Beleaguered News International chief executive Rebekah Brooks has denied all knowledge of the Milly Dowler hacking or any other case while she was editor of the News of the World..
In a letter to MPs she she insisted there was "no reason to believe" that hacking had been used by any other News International titles.
She was responding to a request for fresh evidence from Keith Vaz, the Labour MP who chairs by the cross-party home affairs select committee.
Lawyers representing Andy Coulson, another former NotW editor, said it would be inappropriate for him to answer the committee's questions because of the active criminal investigation.
In her letter published by the committee, Ms Brooks said: "I want to be absolutely clear that as editor of News of the World I had no knowledge whatsoever of phone hacking in the case of Milly Dowler and her family, or in any other cases during my tenure.
"I also want to reassure you that the practice of phone hacking is not continuing at the News of the World. Also, for the avoidance of doubt, I should add that we have no reason to believe that any phone hacking occurred at any other of our titles."
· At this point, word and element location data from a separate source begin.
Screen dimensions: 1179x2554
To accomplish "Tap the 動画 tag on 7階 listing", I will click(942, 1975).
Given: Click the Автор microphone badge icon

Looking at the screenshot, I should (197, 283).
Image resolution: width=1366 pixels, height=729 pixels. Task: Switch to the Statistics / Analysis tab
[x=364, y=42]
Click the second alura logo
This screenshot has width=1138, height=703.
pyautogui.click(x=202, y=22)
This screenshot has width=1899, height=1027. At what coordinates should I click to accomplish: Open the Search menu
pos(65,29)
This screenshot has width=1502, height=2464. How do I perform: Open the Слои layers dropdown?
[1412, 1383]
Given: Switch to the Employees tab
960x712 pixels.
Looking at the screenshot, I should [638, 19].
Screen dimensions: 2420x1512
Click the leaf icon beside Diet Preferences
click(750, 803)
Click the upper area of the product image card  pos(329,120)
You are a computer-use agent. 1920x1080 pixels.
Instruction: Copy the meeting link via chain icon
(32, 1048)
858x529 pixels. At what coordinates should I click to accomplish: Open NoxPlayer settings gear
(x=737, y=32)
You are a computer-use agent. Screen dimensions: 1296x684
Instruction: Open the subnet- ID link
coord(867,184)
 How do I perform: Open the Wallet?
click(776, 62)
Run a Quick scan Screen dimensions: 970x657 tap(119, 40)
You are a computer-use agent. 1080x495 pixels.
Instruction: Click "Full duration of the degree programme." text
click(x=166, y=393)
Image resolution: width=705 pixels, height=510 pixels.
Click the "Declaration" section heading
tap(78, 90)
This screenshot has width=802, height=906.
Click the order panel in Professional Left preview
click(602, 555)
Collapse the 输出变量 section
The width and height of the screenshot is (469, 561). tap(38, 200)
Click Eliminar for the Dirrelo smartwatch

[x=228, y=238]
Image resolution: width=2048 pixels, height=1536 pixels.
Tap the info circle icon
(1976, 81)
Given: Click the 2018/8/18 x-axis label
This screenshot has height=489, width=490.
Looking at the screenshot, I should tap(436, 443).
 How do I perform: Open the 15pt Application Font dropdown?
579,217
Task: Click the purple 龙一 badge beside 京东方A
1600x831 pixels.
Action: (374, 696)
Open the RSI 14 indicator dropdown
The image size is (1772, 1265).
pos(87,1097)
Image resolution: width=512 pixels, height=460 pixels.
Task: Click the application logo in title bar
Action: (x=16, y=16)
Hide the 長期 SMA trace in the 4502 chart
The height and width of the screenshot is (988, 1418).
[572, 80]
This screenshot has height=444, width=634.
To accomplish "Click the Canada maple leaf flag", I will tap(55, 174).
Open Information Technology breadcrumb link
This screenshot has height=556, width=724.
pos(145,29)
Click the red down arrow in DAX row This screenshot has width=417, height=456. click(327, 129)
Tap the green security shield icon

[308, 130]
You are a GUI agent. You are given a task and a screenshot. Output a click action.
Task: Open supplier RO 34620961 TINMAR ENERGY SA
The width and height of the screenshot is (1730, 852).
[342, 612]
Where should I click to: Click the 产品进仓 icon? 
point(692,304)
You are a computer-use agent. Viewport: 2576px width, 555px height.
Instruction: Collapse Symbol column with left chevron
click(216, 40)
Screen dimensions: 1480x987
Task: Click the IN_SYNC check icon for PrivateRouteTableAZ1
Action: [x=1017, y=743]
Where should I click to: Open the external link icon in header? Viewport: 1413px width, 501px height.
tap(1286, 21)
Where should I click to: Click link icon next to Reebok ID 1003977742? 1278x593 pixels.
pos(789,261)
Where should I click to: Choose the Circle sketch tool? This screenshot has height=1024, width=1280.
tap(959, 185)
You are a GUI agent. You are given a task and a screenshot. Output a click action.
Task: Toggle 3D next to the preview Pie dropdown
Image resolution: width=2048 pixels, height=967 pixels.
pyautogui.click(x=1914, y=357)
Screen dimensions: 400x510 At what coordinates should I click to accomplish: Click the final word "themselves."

The strongly-worded correspondence was revealed hours after the Church of England became the latest body to enter the phone hacking storm, threatening to pull nearly £4 million in investments from News Corporation if the organisation fails to hold "senior managers" to account.
It also followed a report in The Guardian that millions of emails from an internal archive at News International may have been destroyed in what could be seen as a bid to obstruct Scotland Yard's inquiry. The allegation was denied by the publisher.
News Corp owner Rupert Murdoch has kept largely silent on the scandal, but he spoke briefly to reporters in Sun Valley, Idaho, where he was attending a media conference. When asked whose decision it was to close the paper he said, "It was a collective decision."
David Cameron has announced two probes into the phone hacking scandal. The first, to be led by a judge, will investigate the criminal allegations levelled at News of the World staff and whether other newspapers are implicated. The second, expected to begin this summer, will focus on the ethics and practices of the British press and will be conducted by a "credible panel of figures" drawn from a range of different backgrounds.